### EXTRACTED TEXT
☆ ☆ ☆ ☆ ☆

Don Sada, conference coordinator and a DRI aquatic ecologist who
has studied western springs and wetlands for more than 20 years,
said the conference was organized when it became clear that all
of these wetlands stakeholders had a common interest in this resource,
though they often disagreed on how to use the springs while maintaining
their cultural and biological integrity.
“We
realized these people were not talking to one another or coordinating
their efforts. I think the conference made them realize how much
their objectives have in common.”
The
conference included presentations by speakers representing organizations
ranging from the Texas Parks and Wildlife Department to the Smithsonian
Institution to the Australian Museum. Nevada speakers, including
representatives of the Southern Nevada Water Authority, DRI, and
the University of Nevada campuses in Reno and Las Vegas, joined
research colleagues from the University of Arizona, the University
of California, Davis, and the U.S. Geological Survey.

☆ ☆ ☆ ☆ ☆

### SOURCE MATERIAL
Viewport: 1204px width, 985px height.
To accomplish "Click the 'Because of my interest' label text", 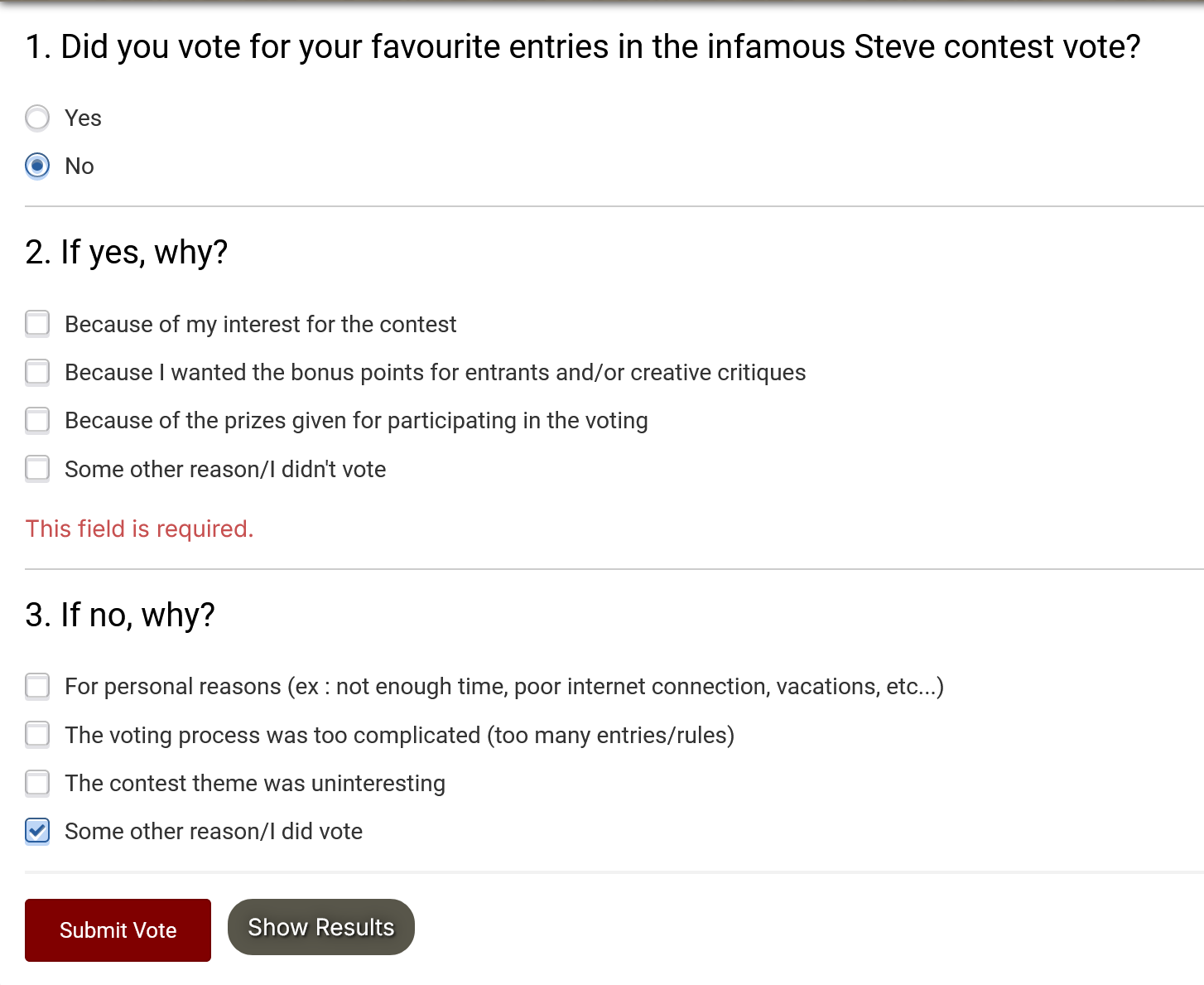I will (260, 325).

☆ ☆ ☆ ☆ ☆

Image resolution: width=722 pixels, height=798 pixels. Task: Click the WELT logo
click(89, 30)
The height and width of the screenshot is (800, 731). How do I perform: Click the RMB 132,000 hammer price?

☆ ☆ ☆ ☆ ☆

### ACTIVITY LIST
1) In the passage about the springs conference, how long has Don Sada studied western springs and wetlands?
2) Write a continuation of the passage about the springs conference, starting after its final sentence.
The data has no connection to the passage about the springs conference.

### ANSWERS FOR THE EXERCISE
1) More than 20 years.

2)
An
afternoon field trip to the Ash Meadows Wildlife Refuge examined
one of the major successes in preserving an endangered spring
ecosystem and several endemic species that exist only in that
location. Sada said the University of Nevada Press will produce
conference proceedings, and conference participants are committed
to working together to ensure that follow-up conferences and colloquia
continue the discussions among wetlands stakeholders.